Presented By O'Reilly and Cloudera
Make Data Work
Sept 29–Oct 1, 2015 • New York, NY

Scaling Python analytics on Impala

Wes McKinney (Two Sigma Investments)
11:20am–12:00pm Wednesday, 09/30/2015
Data Science & Advanced Analytics
Location: 1 E8 / 1 E9 Level: Intermediate
Average rating: ***..
(3.70, 10 ratings)

Data scientists and engineers who create data analytics applications use a wide variety of tools such as Python, R, and Spark. While some frameworks such as Spark or Oracle’s ORE offer scalability, many data science applications are prototyped using Python’s pandas, scikit-learn, or R’s analogous packages, which are comparatively scale-limited. While users reach for Python or R because they offer a familiar and feature-rich environment, the inability to run and validate prototypes at production scales is a major pain point.

We are developing a new Python framework, with a familiar user interface for users of pandas and other tools in the Python data science stack. It leverages Impala (a high performance relational query engine for Hadoop) under the hood for execution at scale.

In the talk, we will give an overview of existing tools for scalable analytics in Python, R, and other analytics and data science tools, and demonstrate how the new work relates to the rest of the ecosystem.
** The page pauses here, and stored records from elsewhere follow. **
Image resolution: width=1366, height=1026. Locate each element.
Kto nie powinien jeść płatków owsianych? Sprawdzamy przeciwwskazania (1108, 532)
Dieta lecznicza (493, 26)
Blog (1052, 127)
We’ll discuss opportunities for future growth in the project (and others related to it), and ways that the community can get involved to help drive forward scalable open source data analytics.

Photo of Wes McKinney

Wes McKinney

Two Sigma Investments

Wes McKinney is a software architect at Two Sigma Investments. He is the creator of Python’s pandas library and a PMC member for Apache Arrow and Apache Parquet. He wrote the book Python for Data Analysis. Previously, Wes worked for Cloudera and was the founder and CEO of DataPad.